_Travail à faire_
[1] Recopiez, dans l'article sur l'adoption entre adultes, tout le passage allant de « Les ménages unipersonnels » jusqu'à « américaine de Portland. ».
[2] Répondez aux questions suivantes à partir de l'article sur l'adoption entre adultes.
(a) Quel âge a Eun Seo-ran ?
(b) Quelle part du total les ménages unipersonnels représentent-ils aujourd'hui en Corée du Sud ?
(c) Dans quelle université Hyeyoung Woo est-elle spécialiste des familles sud-coréennes ?
[3] D'après l'article sur l'adoption entre adultes, que font en commun Eun Seo-ran et Lee Eo-rie ? Énumérez tout ce qui est mentionné.

_Texte présenté_
+++

Eun Seo-ran a adopté sa meilleure amie, Lee Eo-rie, qui a désormais des droits plus étendus.

AFP

L’écrivaine sud-coréenne Eun Seo-ran vivait heureuse en célibataire sans enfants, jusqu’à ce qu’une urgence médicale la pousse à fonder une famille qui s’occuperait d’elle. Pour cela, elle a choisi une voie peu conventionnelle: adopter légalement sa meilleure amie.

Mme Eun, 44 ans, vit loin de sa famille biologique, un éloignement tant géographique qu’affectif. Mais elle a une très bonne amie: Lee Eo-rie. Les deux possèdent une propriété commune, vivent ensemble, partagent les factures et veillent l’une sur l’autre en cas de maladie. Le tout sans avoir de relation amoureuse.

Elles pensaient n’avoir aucun moyen d’officialiser cet arrangement dans la Corée du Sud conservatrice, où le mariage entre personnes de même sexe et l’union libre ne sont pas reconnus et où la famille traditionnelle reste la norme.

Quand elle a été hospitalisée, Eun Seo-ran s’est rendu compte qu’elle avait besoin de quelqu’un à ses côtés, non seulement sur le plan émotionnel, mais aussi juridique. Que cette personne puisse lui rendre visite à l’hôpital en tant que membre de la famille et, le cas échéant, d’organiser ses funérailles. Elle a alors trouvé une combine légale: l’adoption entre adultes.

«Les liens affectifs sont les plus importants»

«La famille définie par la loi actuelle est basée sur l’union sexuelle» et les enfants qui en découlent, explique Mme Eun à l’AFP. Mais «je pense que les liens affectifs sont les plus importants».

«Quand je suis avec une personne et que je ressens une stabilité émotionnelle et une paix absolues en pensant à elle, je crois que cette personne pourrait être ma famille», ajoute-t-elle.

En Corée du Sud, où le taux de natalité est le plus bas du monde et où le nombre de mariages est en chute libre, de plus en plus de personnes vivent – et mourront – seules.

Les ménages unipersonnels représentent aujourd’hui 41% du total, et la proportion devrait encore augmenter.

«L’étroitesse de la définition juridique de la famille en Corée du Sud est en partie responsable» de cette situation, explique à l’AFP Hyeyoung Woo, spécialiste des familles sud-coréennes à l’université d’Etat américaine de Portland.

+++

_Données_
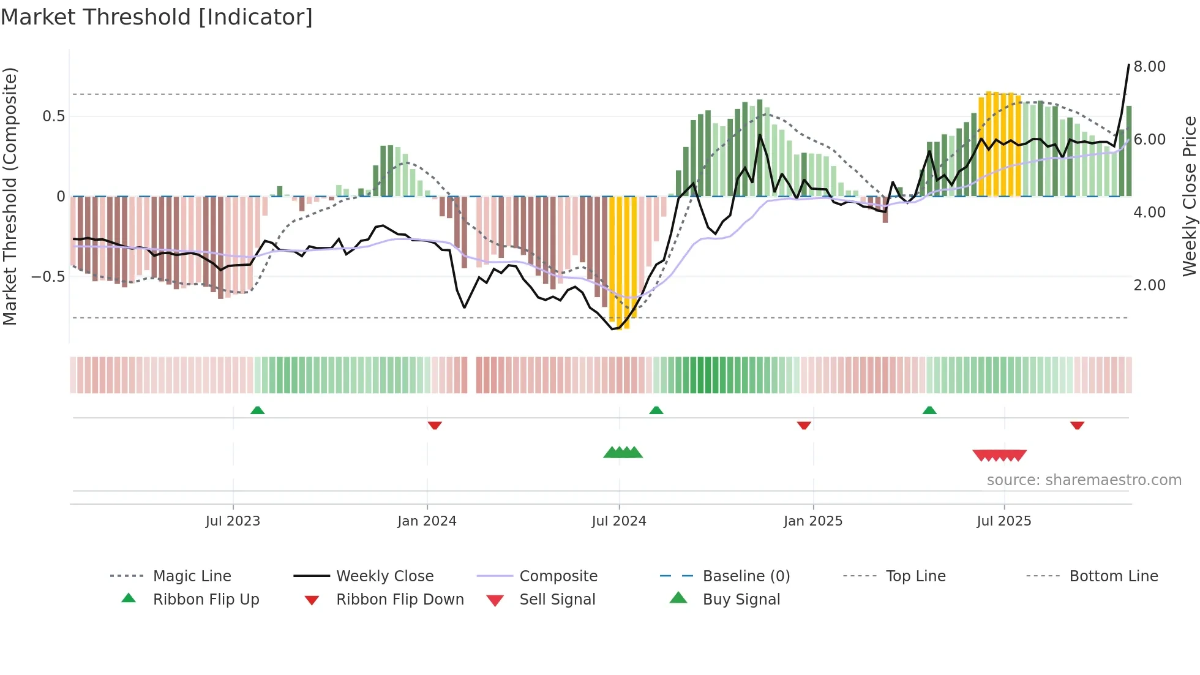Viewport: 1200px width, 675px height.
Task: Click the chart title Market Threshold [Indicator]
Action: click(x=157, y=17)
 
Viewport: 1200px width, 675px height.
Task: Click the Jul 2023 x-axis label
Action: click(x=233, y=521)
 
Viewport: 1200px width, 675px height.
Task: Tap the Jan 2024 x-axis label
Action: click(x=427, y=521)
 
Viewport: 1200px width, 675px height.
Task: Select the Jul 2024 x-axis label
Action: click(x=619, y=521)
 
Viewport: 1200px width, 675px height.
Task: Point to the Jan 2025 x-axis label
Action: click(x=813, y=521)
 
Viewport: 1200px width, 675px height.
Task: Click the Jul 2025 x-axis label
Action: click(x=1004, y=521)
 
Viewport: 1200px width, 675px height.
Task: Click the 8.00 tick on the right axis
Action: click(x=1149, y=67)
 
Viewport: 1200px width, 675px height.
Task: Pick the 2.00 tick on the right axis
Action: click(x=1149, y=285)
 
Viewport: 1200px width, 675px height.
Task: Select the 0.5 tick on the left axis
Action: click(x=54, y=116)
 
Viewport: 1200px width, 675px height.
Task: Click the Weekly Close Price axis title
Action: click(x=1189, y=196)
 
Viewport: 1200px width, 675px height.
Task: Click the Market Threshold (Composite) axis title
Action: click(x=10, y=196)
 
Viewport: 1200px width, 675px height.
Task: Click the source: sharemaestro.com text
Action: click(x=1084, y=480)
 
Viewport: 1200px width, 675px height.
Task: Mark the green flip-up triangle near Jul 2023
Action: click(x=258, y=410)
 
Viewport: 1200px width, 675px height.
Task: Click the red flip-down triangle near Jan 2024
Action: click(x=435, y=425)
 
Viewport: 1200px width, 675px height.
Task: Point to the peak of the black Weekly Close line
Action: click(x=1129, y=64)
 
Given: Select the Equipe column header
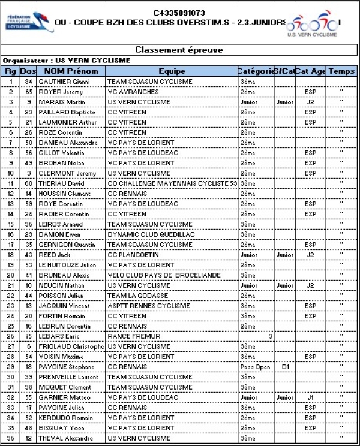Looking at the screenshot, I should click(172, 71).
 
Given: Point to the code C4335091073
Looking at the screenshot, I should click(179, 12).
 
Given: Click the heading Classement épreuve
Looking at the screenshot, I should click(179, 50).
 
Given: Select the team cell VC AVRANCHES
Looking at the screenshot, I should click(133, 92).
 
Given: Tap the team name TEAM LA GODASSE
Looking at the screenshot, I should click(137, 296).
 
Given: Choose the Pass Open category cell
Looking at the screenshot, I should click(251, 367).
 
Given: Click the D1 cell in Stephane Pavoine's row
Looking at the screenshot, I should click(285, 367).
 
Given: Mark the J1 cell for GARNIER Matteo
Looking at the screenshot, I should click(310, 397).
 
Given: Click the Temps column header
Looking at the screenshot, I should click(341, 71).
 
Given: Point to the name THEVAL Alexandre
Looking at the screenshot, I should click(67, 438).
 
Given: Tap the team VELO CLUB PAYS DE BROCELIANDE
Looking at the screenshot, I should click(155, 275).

+++

_Réponses par exercice_
[1]
Les ménages unipersonnels représentent aujourd’hui 41% du total, et la proportion devrait encore augmenter.

«L’étroitesse de la définition juridique de la famille en Corée du Sud est en partie responsable» de cette situation, explique à l’AFP Hyeyoung Woo, spécialiste des familles sud-coréennes à l’université d’Etat américaine de Portland.

[2]
(a) Eun Seo-ran a 44 ans.
(b) Les ménages unipersonnels représentent 41 % du total.
(c) Hyeyoung Woo est spécialiste des familles sud-coréennes à l'université d'Etat américaine de Portland.

[3]
- Elles possèdent une propriété commune.
- Elles vivent ensemble.
- Elles partagent les factures.
- Elles veillent l'une sur l'autre en cas de maladie.